I don't trust people who make such sweeping and broad claims about anything.  I grew up questioning authority.  There's nothing wrong with that.  It doesn't make me a communist or a radical or an atheist.  I just don't believe in following anything blindly.  It's dangerous.

Now, I'm sure some of you are thinking, "Wait a minute.  Isn't Saint Marty a devout Catholic?"

Yes, I am.  However, that doesn't mean that I simply check my brain at the door when I enter church.  On the contrary, I find myself more intellectually engaged during Mass.  I question.  Debate with myself and the Gospel writers.  I spar with doubt and fear.  For me, that's what being a good Christian is all about:  the struggle.

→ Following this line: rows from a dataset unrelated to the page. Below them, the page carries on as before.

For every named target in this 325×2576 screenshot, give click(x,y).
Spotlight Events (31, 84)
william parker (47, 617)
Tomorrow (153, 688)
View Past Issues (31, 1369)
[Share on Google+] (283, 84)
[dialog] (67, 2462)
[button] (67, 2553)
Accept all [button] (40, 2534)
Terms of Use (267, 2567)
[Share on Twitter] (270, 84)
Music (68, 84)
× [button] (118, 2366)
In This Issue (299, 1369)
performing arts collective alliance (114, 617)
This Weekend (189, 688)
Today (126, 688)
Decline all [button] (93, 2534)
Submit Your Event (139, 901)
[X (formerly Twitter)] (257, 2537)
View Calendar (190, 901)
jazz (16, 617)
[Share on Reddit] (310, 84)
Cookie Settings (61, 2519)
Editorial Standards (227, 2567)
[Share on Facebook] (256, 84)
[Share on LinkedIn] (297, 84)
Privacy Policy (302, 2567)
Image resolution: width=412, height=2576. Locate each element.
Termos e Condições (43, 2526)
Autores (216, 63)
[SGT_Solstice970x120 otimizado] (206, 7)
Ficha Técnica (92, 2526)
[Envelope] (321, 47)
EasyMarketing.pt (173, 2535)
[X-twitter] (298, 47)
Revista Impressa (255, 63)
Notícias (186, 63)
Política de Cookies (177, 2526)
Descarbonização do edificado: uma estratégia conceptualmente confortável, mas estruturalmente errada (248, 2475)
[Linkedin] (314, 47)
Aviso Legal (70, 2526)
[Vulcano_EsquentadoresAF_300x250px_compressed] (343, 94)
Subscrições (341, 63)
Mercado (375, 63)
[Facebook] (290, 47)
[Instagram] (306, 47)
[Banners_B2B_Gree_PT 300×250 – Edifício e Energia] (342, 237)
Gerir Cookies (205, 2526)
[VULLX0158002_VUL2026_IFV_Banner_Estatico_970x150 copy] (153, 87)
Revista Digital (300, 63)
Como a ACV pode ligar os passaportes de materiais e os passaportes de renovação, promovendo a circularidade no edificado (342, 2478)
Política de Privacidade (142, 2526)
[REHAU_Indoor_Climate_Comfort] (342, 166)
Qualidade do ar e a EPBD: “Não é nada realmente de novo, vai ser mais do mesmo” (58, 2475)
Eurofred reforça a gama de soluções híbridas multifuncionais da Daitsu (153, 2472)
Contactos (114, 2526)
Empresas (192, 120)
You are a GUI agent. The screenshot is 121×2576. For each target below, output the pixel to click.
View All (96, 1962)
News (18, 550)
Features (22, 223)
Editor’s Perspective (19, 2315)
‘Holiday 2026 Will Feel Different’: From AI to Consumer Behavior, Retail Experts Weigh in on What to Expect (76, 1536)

These last few days, I've been struggling quite a bit.  It may have something to do with the fact that I haven't fully recovered from doing the radio show in Calumet last weekend.  AND the time change.  AND some familial struggles that involve a great deal of emotional upheaval for someone I love.  I've been questioning God a lot this week.  The line of my inquiry isn't very sophisticated.  It goes something like this:  "WTF, God?!!?"

Now, sitting in my office at the university after teaching, I find myself really weary.  Already thinking about going to bed tonight.  Dreading work tomorrow, which is going to be insanely busy.  I'm ready for the weekend to begin.

Saint Marty is thankful this evening for . . . Oh, hell.  Fill in the blank.